**STATED TASK**:
For the stretch from the line containing "You are a computer-use agent." through the end of the items, write every line again with its request included, scaling each click coordinate in the answers by 2.3 and rounding to whole numbers with halves going up. Leave the pictures out.

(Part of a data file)
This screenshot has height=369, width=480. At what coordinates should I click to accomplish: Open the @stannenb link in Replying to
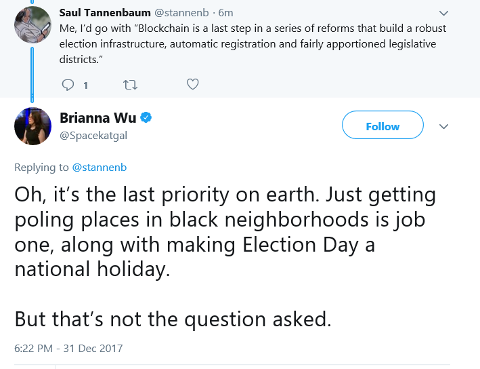100,168
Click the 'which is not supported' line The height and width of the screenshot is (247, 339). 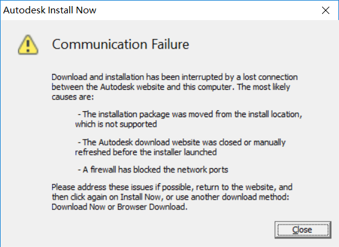pos(116,124)
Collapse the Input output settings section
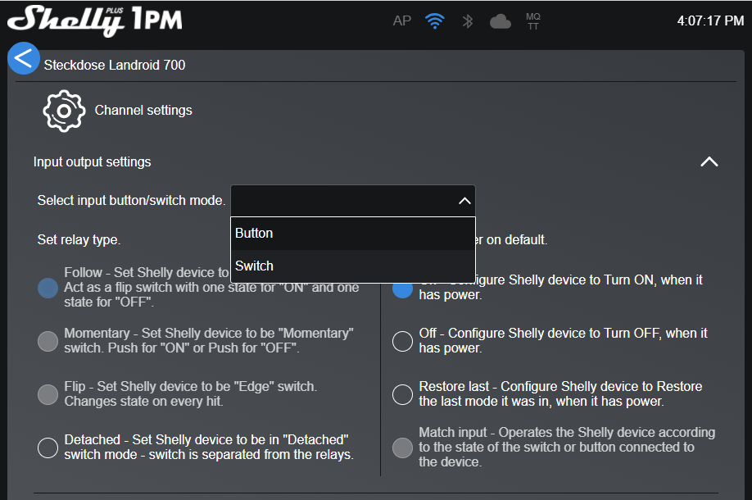Image resolution: width=752 pixels, height=500 pixels. (x=709, y=162)
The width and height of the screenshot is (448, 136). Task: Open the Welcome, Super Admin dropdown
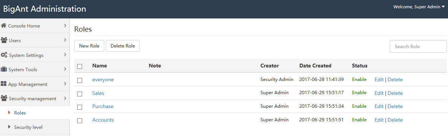(x=419, y=7)
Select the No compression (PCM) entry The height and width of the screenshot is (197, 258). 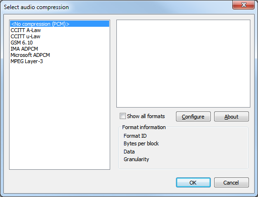[x=60, y=24]
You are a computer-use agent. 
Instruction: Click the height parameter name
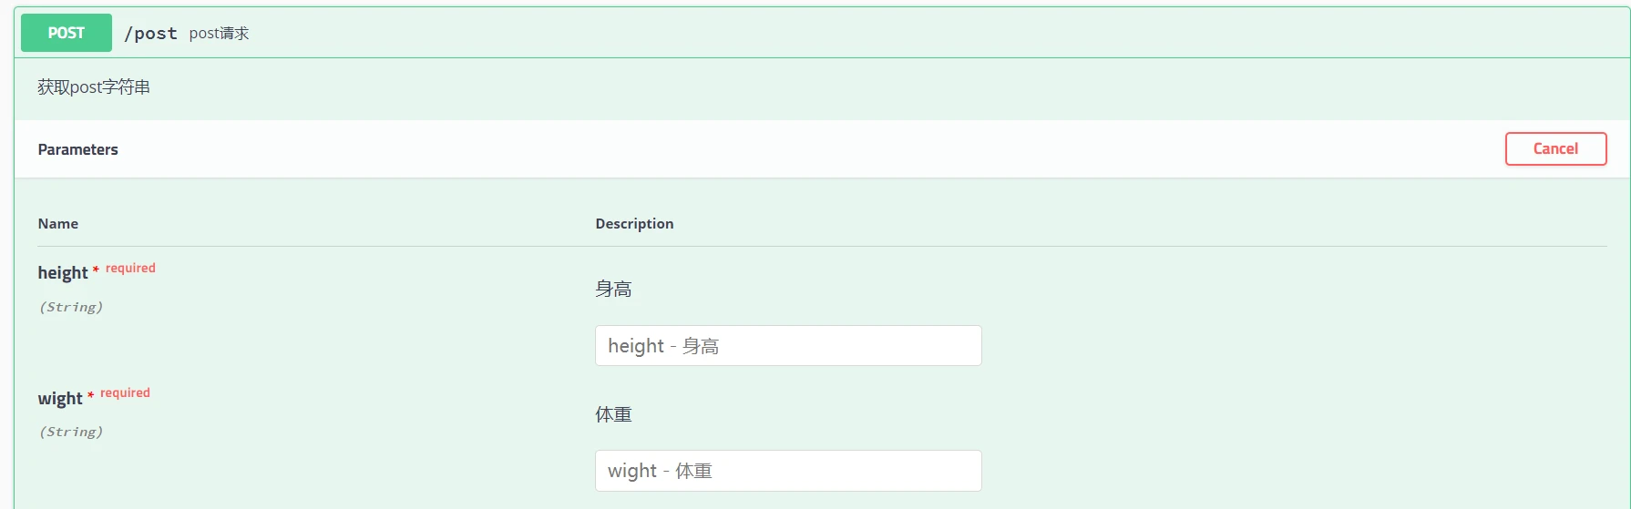[63, 273]
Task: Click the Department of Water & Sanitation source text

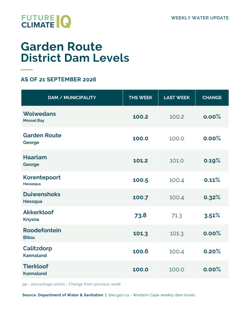Action: pos(71,295)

**SOLUTION TO THIS EXERCISE**:
You are a computer-use agent. 
Instruction: Click the height parameter name
[145, 628]
Task: Click the Department of Water & Sanitation source text

Action: pos(163,679)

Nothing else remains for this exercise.